(Data items)
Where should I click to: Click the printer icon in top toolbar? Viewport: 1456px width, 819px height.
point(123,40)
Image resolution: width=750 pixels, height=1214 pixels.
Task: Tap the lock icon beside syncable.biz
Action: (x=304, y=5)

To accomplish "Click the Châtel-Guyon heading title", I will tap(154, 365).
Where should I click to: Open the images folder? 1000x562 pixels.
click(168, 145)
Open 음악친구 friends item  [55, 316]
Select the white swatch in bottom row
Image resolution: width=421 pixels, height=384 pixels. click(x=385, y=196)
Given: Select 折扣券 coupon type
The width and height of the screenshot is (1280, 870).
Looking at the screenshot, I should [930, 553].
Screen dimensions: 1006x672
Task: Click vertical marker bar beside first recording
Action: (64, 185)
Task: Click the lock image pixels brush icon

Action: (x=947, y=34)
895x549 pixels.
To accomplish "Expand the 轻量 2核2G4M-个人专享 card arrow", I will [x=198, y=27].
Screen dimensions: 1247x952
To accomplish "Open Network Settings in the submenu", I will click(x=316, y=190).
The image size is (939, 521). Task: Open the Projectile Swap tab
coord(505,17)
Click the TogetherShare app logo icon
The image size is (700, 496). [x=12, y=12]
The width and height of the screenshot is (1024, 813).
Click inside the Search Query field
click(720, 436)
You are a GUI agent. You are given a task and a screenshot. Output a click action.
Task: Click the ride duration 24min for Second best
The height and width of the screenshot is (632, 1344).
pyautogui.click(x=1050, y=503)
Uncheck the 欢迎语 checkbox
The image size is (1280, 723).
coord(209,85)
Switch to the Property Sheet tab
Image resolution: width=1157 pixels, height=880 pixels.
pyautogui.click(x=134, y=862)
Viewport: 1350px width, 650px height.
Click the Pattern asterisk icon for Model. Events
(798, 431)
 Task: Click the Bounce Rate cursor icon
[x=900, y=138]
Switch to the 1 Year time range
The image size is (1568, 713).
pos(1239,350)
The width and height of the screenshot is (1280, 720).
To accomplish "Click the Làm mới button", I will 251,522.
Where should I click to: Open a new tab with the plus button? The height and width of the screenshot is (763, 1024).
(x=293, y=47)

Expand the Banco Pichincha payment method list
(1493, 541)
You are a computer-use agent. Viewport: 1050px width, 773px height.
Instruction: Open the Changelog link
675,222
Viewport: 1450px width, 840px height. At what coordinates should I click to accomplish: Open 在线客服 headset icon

(Exercise) Search the data above for "agent" and copy every line where it turns up.

(Response box)
You are a GUI agent. You are given a task and a screenshot. Output a click action.
You are a computer-use agent. Viewport: 1050px width, 773px height.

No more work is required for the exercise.